Page excerpt:
━━━━━━━━━━━━━━━━━━━━━━━━━━━━━━
In sub-clause (vi), the amendment will ensure that until the bride attains majority, no marriage takes place without the consent of the guardian-in-marriage. Under the original Bill, consent of the guardian was required only if the girl was between the ages of 15 and 16, and once she attained her 16th year she could dispense with the consent of her guardian although she was still a minor.

 

COMMENTS

The concept of Hindu marriage under the Act is still a sacrament as envisaged under the Hindu Law. It cannot, therefore, be contracted by mere consent of the parties to it. A marriage to be valid under the Act must satisfy the conditions laid down in S.5 and should be solemnized as specified in S.7: Ravinder Kumar v. Kamal Kanta I.L.R (1973) Bom. 1220; 1973 Mah.L.J.310.
━━━━━━━━━━━━━━━━━━━━━━━━━━━━━━
Listing:
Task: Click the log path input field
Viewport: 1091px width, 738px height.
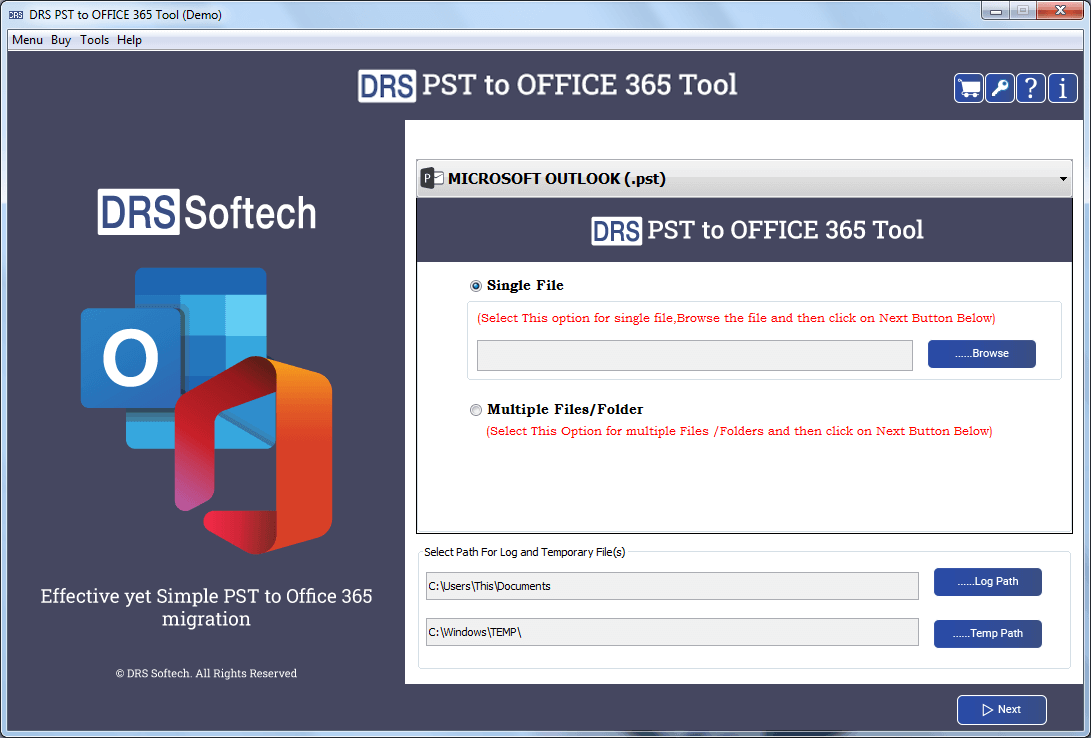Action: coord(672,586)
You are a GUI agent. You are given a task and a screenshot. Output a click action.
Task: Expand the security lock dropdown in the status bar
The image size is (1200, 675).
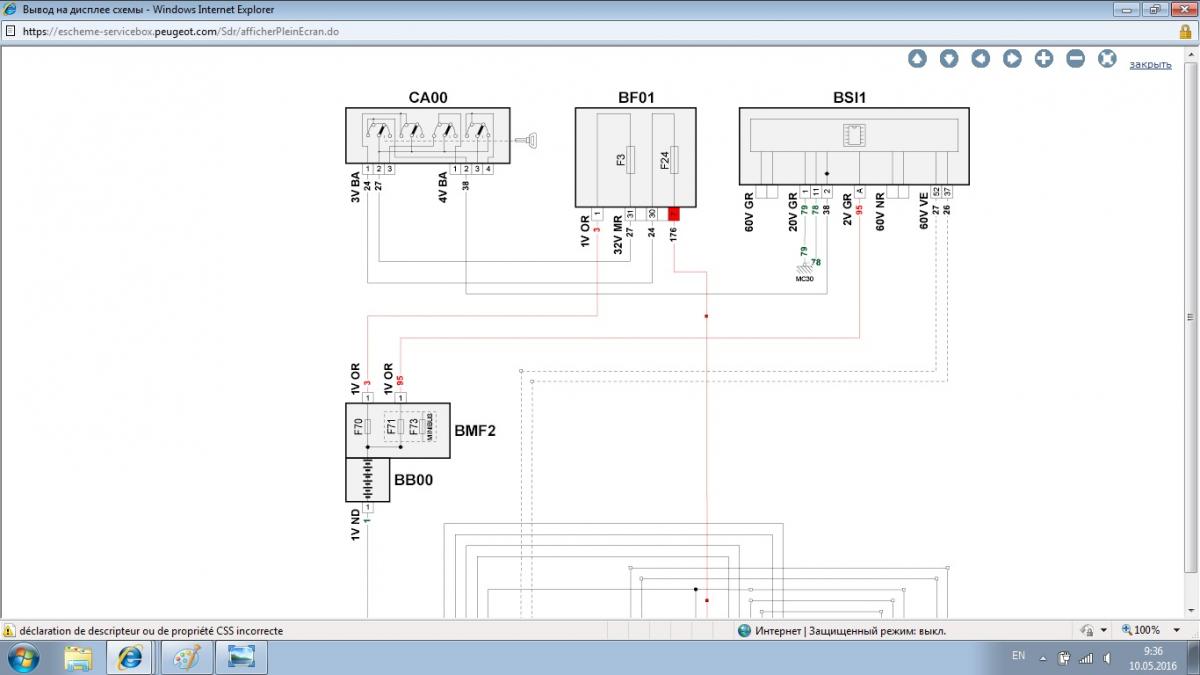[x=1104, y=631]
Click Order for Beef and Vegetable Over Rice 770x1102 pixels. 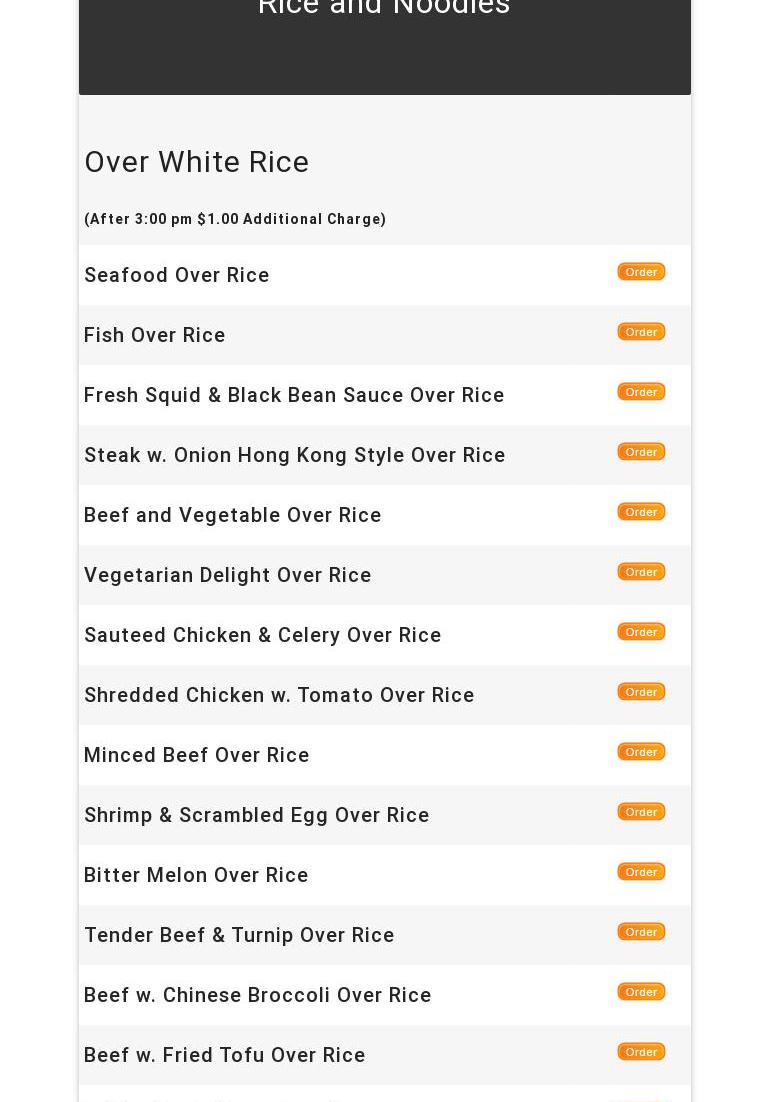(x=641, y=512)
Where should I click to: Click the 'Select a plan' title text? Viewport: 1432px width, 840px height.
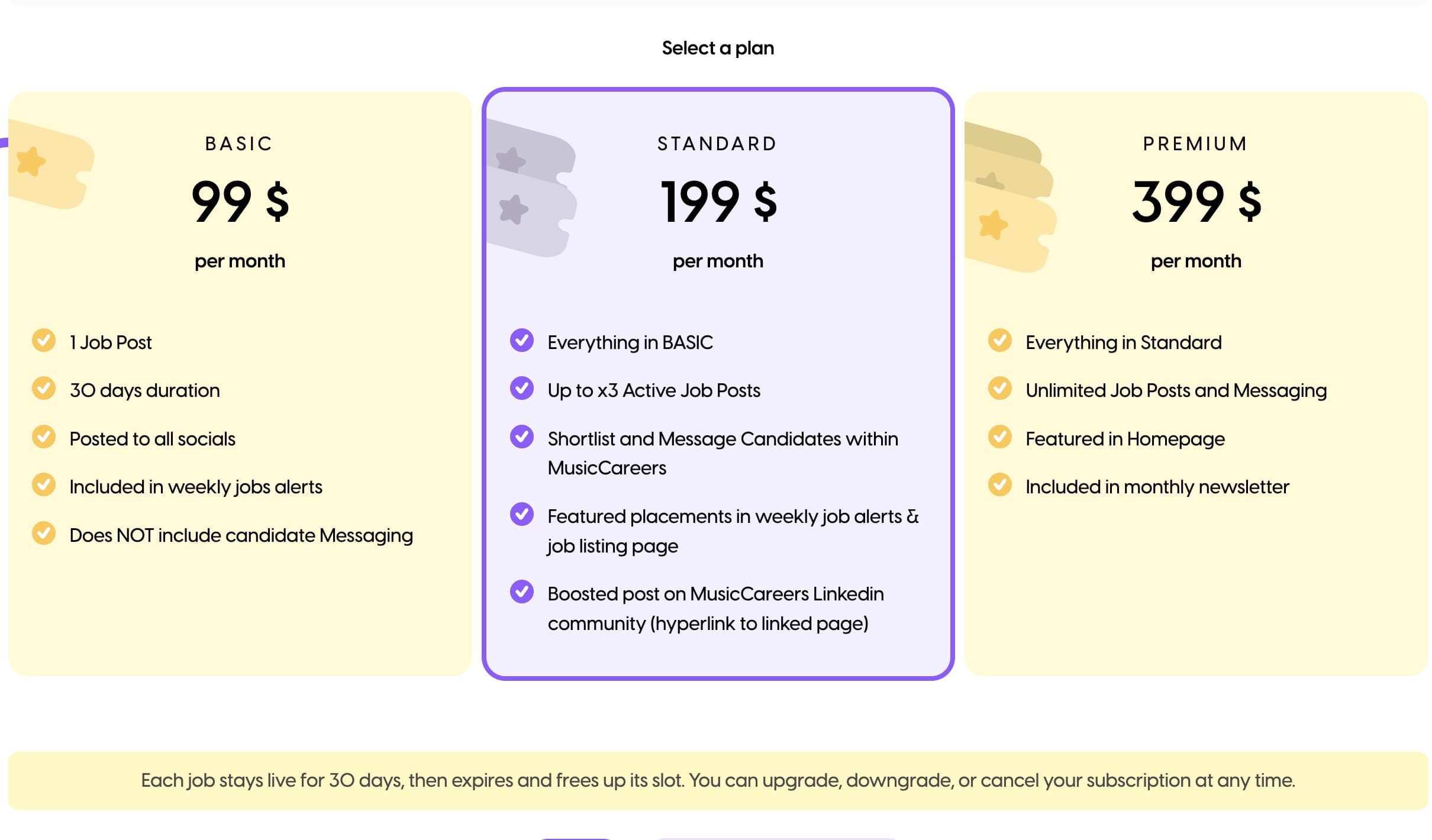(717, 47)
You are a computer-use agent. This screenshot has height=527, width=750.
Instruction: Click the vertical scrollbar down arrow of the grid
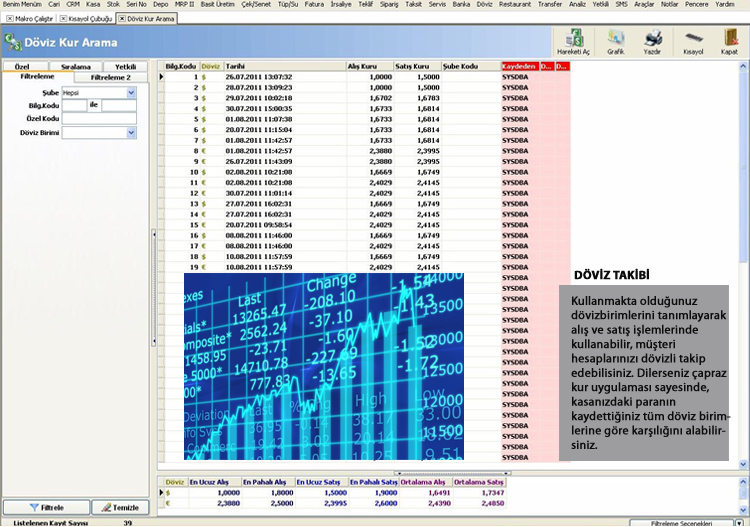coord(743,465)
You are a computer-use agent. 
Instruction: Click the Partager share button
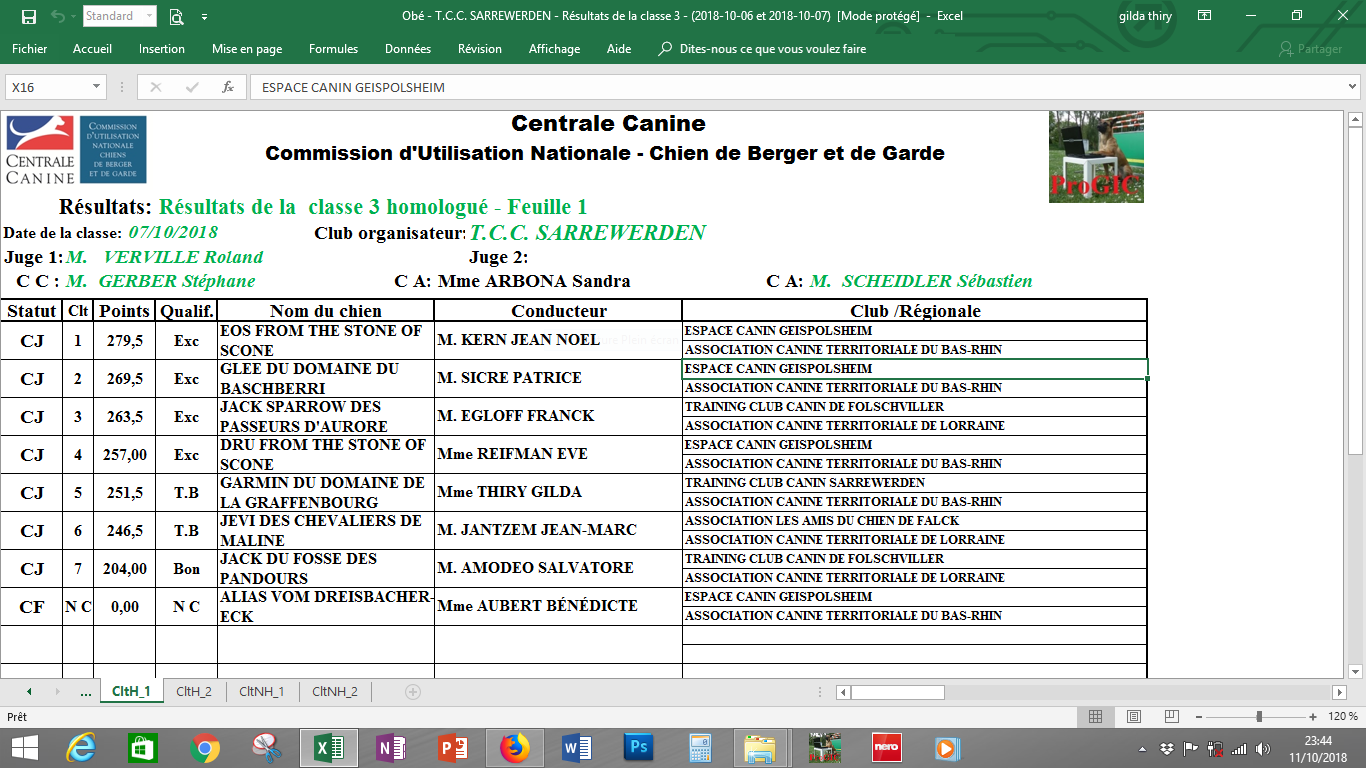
━━━━━━━━━━━━━━━━━━━━━━━━━━━━━━
Exercise instructions: In the excerpt on Hindu marriage law, between which ages did the original Bill require a guardian's consent to a girl's marriage?

Worked solution: Between 15 and 16.